-- Passage provided follows --
Post provided by Emma R. Bush and Nils Bunnefeld

What is Fourier Analysis?

Strictly speaking, Fourier analysis is the decomposition of any mathematical function into a series of sine and cosine waves (sinusoids). But let’s not talk about maths – how about food instead?

Imagine you’ve just bought a delicious smoothie from your local café. You like the smoothie so much that you want to know the recipe so that you can make it again at home whenever you want. You’re too shy to ask at the café, so you pour the smoothie through a series of special sieves that separate out each of the ingredients and you write down the recipe – 100ml orange juice, 50ml mango juice, 50ml banana purée and a handful of hipster kale (we haven’t tried this recipe, but we’re sure it would be lovely). You’re quite keen to keep drinking the smoothie, so you mix all the separated ingredients back together again, and the smoothie is just as delicious as before.

In this brilliant metaphor, developed by Kalid Azad, the smoothie represents some time-series data that you want to analyse, while the set of special sieves is the Fourier Transform used to extract every possible sinusoidal cycle from the data. The recipe is the quantitative description of all cycles (cycle frequency, cycle power – the tendency to appear in the data – and phase) and can be used to reconstruct the original time-series.

Long before smoothie metaphors, Fourier analysis was making waves in mathematics and science. It’s named after the French mathematician Joseph Fourier (1768-1830) who applied the concept of simplifying signals into a series of sinusoidal functions to his study of the properties of heat transfer in the 19^th century.
-- Passage provided concluded --
-- Dataset excerpt follows --
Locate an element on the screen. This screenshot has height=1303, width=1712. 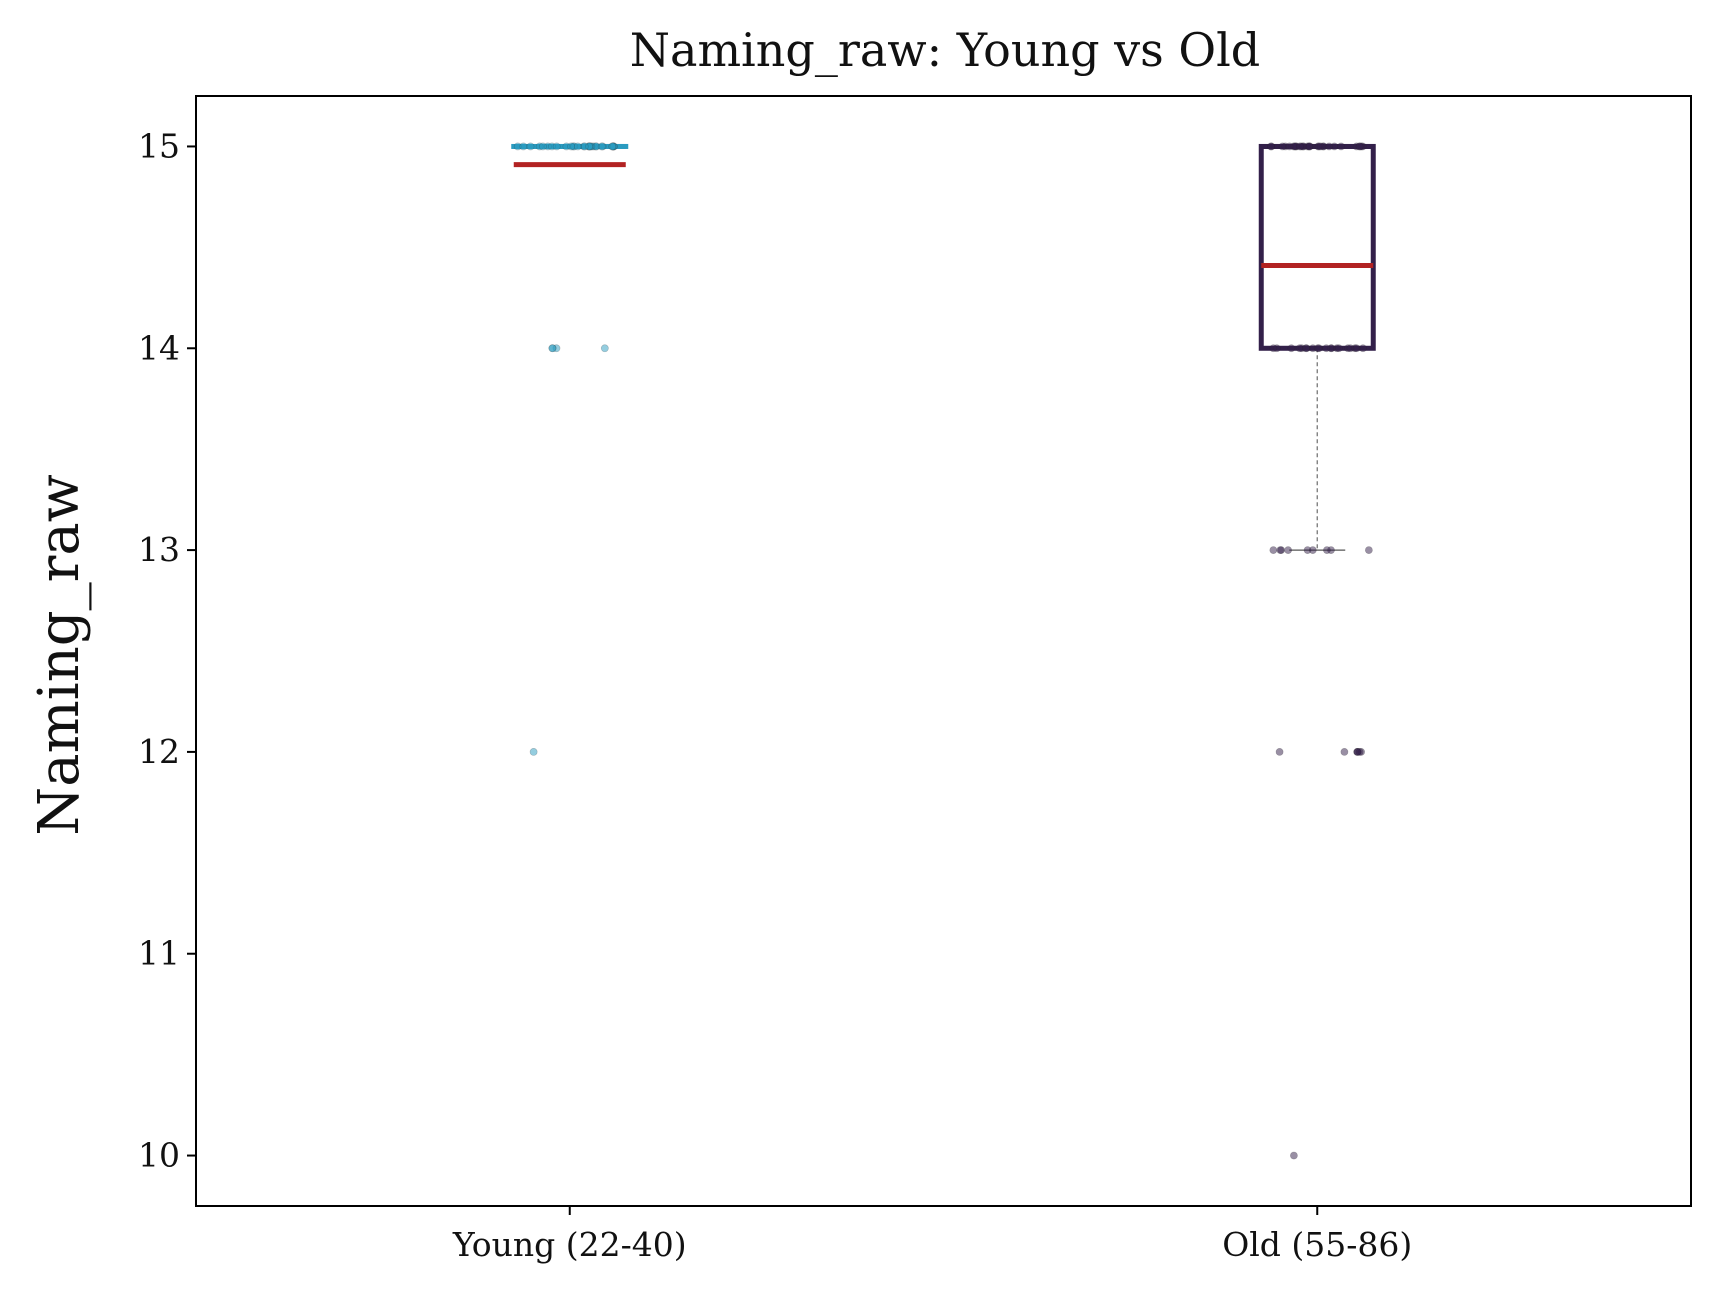
y-tick-label-15: 15 is located at coordinates (159, 146). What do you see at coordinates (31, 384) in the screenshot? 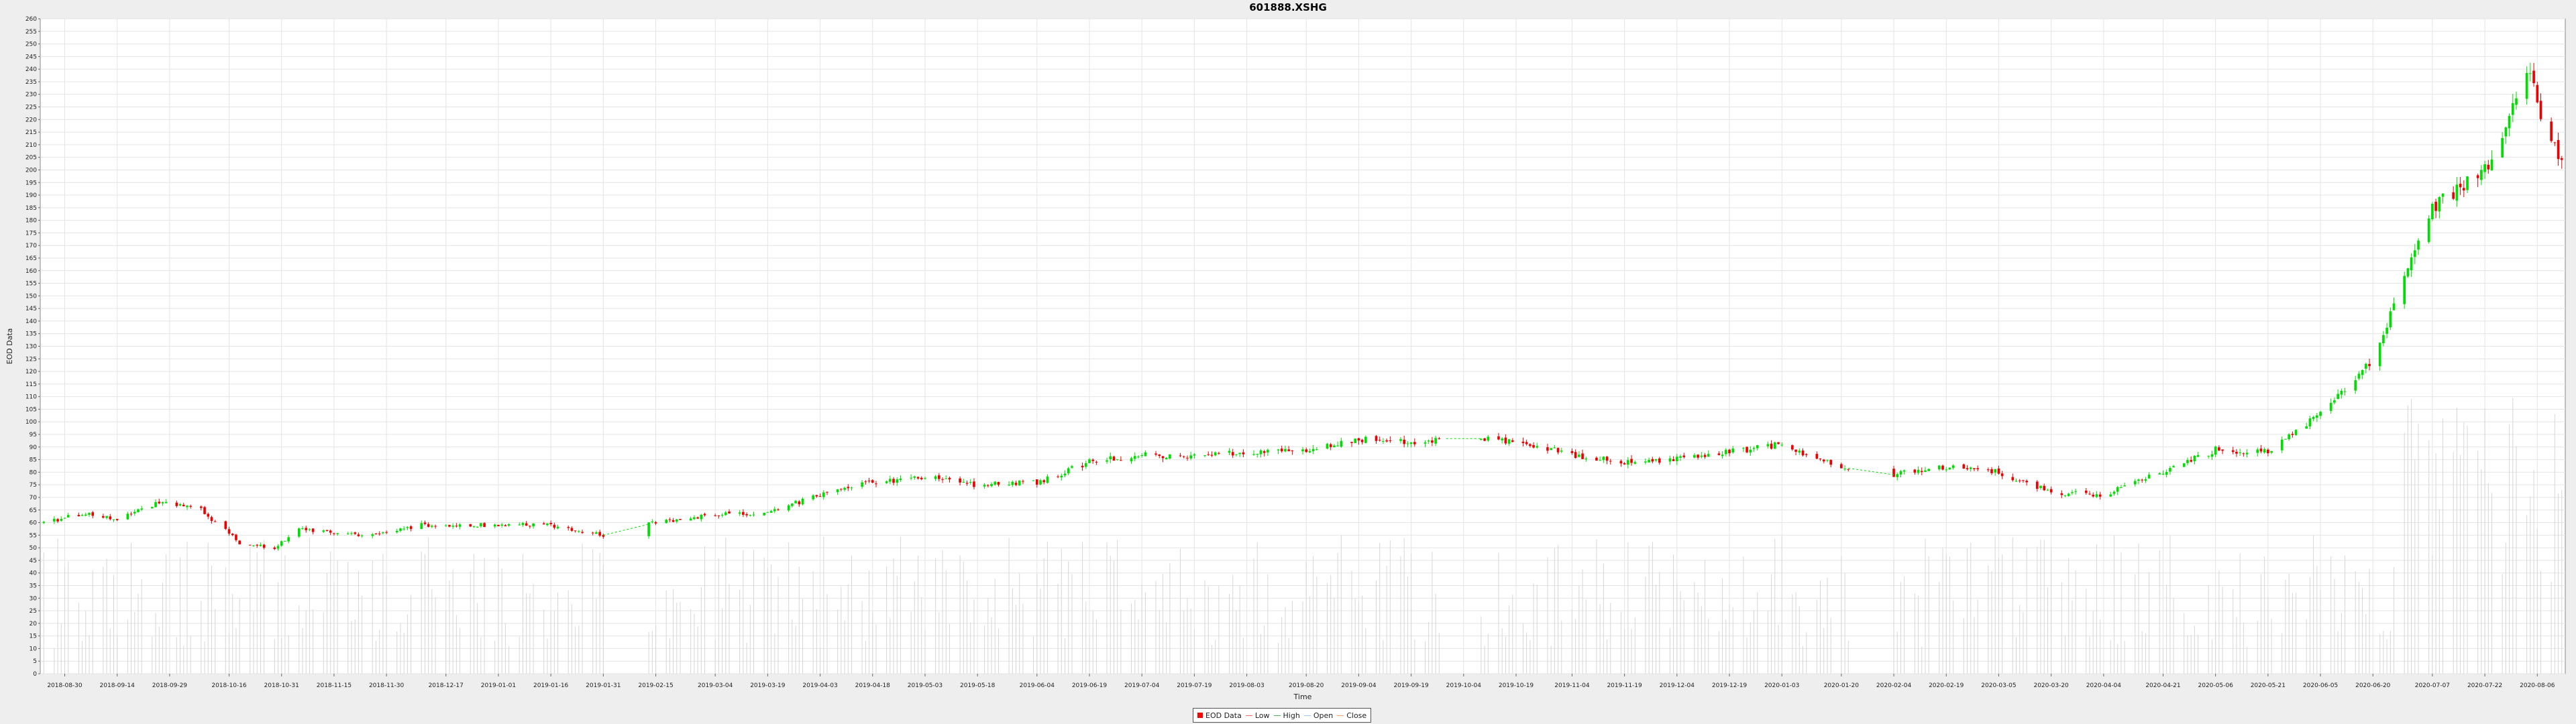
-- Dataset excerpt concluded --
● Activities:
• 1. List every ingredient in the smoothie recipe from the Fourier analysis post, along with its amount.
• 2. Reproduce word for word everything in the Fourier analysis post from "Strictly speaking, Fourier" down to "about food instead?".

● Results of the exercise:
• 1.
100ml orange juice
50ml mango juice
50ml banana purée
a handful of hipster kale

• 2.
Strictly speaking, Fourier analysis is the decomposition of any mathematical function into a series of sine and cosine waves (sinusoids). But let’s not talk about maths – how about food instead?